Et à la demande de l’éditeur du disque, j’écrivis même le livret de ce disque : Lalo ou l’éternel second. Le Poulidor de la musique en quelque sorte.
Si sa Symphonie espagnole, écrite pour le violoniste star du XIXème siècle, Pablo de Sarasate, n’était pas restée au répertoire de tous les grands violonistes, et avait maintenu hauts la réputation et le nom de Lalo, il est à parier que l’ombre dans laquelle est demeurée l’essentiel de son oeuvre serait devenue oubli.
Mais l’obstination (la mienne !) finit parfois par payer. Edouard Lalo le mérite.
Je vois avec plaisir sortir le fruit d’une double collaboration engagée il y a plusieurs années entre l’Orchestre philharmonique royal de Liège d’une part, la Chapelle musicale Reine Elisabeth de Belgique et le Palazzetto Bru Zane / Centre de musique romantique française d’autre part. Après l’intégrale des concertos pour violon de Vieuxtemps (direction Patrick Davin), les oeuvres concertantes pour violon et violoncelle de Saint-Saëns (direction Christian Arming), ce sont toutes les pages concertantes de Lalo (direction Jean-Jacques Kantorow) qui sortent ces jours-ci chez Alpha Classics.
Où l’on voit que la Symphonie espagnole est loin d’être isolée !.

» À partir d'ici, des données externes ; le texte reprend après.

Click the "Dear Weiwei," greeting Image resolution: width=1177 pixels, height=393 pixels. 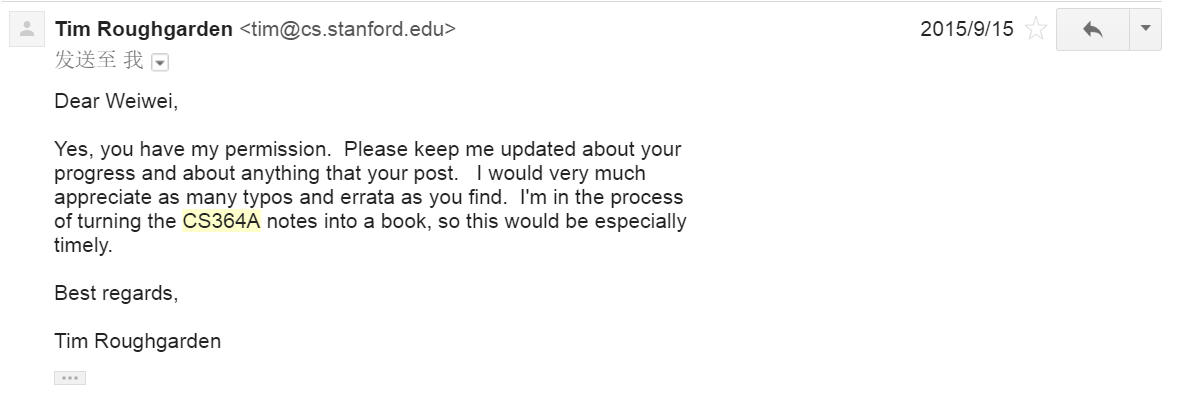[116, 101]
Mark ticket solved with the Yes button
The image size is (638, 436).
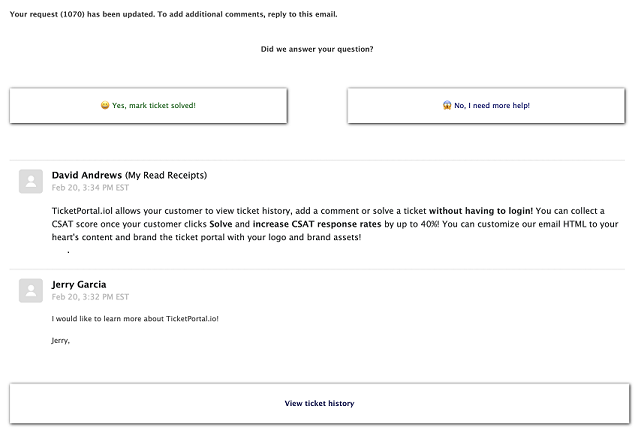coord(149,105)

Dans la foulée une publication très attendue, une première mondiale au disque, réalisée après le « live » du Festival de Radio France et Montpellier Languedoc Roussillon :
L’occasion de rappeler que le festival n’en est pas à son coup d’essai avec Lalo, puisqu’un autre ouvrage, Fiesque – qui avait été, sans mauvais jeu de mots, un véritable fiasco à sa création – avait bénéficié d’une équipe de choc pour sa résurrection.